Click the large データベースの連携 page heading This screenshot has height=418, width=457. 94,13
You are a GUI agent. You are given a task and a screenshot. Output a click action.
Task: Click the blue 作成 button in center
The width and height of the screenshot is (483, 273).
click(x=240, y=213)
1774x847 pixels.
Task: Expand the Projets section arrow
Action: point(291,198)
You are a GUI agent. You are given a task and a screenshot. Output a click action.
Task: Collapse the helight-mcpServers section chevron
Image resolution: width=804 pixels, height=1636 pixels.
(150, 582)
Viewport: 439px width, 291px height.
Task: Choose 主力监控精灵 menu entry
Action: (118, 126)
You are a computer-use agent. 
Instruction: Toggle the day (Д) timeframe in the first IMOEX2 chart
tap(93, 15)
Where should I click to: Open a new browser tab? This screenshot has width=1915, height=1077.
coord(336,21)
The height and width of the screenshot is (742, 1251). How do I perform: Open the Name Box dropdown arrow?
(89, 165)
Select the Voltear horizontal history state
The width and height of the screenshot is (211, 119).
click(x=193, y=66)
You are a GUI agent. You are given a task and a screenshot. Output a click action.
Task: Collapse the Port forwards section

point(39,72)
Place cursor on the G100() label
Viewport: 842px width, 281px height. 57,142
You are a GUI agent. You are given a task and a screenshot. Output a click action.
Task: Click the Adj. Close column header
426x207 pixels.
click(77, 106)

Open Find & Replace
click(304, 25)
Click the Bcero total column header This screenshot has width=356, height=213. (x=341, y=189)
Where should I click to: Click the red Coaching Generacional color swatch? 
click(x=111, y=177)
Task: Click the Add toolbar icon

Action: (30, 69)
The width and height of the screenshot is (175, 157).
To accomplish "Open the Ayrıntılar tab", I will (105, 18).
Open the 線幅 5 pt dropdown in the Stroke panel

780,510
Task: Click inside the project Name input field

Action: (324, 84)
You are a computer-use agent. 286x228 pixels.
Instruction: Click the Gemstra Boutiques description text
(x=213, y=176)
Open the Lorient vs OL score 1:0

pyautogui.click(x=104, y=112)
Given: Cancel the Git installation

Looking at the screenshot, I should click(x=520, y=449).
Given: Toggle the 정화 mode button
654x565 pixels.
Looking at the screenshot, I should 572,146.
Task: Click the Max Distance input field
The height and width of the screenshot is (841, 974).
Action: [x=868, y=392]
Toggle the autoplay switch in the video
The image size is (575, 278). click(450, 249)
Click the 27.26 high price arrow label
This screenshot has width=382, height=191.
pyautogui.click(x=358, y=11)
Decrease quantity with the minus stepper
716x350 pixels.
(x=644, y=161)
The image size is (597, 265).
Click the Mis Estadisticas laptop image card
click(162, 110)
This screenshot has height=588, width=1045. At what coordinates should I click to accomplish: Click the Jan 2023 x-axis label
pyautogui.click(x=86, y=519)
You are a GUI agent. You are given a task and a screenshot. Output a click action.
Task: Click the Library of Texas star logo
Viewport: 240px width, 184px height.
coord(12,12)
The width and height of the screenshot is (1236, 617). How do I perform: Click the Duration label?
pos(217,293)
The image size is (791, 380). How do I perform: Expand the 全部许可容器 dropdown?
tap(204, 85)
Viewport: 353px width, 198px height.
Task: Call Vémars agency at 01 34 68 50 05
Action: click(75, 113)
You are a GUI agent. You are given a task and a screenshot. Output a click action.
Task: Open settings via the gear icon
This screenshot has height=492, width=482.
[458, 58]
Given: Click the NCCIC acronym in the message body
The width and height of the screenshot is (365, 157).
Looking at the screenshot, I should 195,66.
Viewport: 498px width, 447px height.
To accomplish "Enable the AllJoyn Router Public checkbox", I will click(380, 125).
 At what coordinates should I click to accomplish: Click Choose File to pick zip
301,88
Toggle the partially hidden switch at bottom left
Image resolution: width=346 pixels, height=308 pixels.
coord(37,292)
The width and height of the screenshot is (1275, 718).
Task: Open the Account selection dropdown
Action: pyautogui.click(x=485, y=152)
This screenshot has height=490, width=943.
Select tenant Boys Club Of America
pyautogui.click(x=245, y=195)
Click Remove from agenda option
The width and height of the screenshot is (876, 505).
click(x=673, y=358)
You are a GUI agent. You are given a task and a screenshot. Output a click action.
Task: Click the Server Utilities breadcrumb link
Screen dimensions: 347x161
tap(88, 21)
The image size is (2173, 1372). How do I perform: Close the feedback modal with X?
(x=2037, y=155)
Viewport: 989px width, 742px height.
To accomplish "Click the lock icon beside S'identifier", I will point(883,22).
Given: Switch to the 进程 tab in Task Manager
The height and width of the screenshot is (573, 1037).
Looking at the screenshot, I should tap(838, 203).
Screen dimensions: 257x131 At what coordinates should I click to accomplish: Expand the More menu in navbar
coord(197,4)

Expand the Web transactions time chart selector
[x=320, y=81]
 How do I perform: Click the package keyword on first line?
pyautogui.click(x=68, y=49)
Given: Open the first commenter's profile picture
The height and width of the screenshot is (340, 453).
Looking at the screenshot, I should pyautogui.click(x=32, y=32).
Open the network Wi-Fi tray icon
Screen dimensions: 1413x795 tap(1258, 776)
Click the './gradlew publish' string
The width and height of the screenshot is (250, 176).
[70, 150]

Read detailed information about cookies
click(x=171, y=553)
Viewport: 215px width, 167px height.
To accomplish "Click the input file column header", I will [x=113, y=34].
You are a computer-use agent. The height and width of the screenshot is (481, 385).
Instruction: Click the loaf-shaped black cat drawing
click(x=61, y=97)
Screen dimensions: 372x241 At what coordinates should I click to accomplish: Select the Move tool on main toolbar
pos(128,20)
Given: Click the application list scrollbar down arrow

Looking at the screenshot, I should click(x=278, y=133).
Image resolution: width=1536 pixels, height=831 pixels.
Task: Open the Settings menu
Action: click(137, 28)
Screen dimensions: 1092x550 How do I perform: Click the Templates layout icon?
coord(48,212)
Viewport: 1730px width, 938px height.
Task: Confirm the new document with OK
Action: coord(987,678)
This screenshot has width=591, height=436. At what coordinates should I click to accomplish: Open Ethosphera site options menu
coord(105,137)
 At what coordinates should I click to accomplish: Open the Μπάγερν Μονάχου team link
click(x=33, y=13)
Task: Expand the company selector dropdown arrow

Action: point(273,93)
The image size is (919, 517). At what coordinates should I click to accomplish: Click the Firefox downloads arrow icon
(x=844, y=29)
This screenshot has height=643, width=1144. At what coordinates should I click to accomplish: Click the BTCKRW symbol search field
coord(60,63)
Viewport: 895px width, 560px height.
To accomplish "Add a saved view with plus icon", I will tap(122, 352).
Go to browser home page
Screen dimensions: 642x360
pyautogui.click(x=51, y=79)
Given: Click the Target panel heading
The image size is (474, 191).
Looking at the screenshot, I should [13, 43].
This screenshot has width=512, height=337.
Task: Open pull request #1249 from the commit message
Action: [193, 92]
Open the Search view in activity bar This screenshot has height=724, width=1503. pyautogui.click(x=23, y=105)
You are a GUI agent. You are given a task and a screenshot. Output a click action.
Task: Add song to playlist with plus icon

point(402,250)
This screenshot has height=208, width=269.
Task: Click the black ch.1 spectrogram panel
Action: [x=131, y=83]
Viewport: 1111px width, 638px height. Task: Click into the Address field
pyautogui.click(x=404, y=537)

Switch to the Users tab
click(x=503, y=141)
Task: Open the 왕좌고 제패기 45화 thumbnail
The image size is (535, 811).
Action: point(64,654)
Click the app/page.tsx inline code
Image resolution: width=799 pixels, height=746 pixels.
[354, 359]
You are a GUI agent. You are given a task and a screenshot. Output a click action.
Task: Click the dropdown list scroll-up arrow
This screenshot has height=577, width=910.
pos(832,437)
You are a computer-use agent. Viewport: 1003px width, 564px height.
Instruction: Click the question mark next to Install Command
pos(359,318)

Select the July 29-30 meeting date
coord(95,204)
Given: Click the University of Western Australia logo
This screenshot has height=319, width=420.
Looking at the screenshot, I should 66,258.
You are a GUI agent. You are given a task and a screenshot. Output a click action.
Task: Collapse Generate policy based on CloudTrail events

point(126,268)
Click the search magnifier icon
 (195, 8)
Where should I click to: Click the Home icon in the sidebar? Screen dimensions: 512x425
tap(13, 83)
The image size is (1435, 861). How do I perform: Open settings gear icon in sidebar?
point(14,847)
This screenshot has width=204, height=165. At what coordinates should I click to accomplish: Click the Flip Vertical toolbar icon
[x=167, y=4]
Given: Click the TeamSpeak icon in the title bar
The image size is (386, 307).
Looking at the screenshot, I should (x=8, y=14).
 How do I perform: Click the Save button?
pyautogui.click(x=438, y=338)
************
> THE TASK
Convert the items from the line containing "Given: Click the TeamSpeak" through the end into a Markdown table. Use the columns Row and Line, number each row, and leave out any blank lines.

> ANSWER
| Row | Line |
|---|---|
| 1 | Given: Click the TeamSpeak icon in the title bar |
| 2 | The image size is (386, 307). |
| 3 | Looking at the screenshot, I should (x=8, y=14). |
| 4 |  How do I perform: Click the Save button? |
| 5 | pyautogui.click(x=438, y=338) |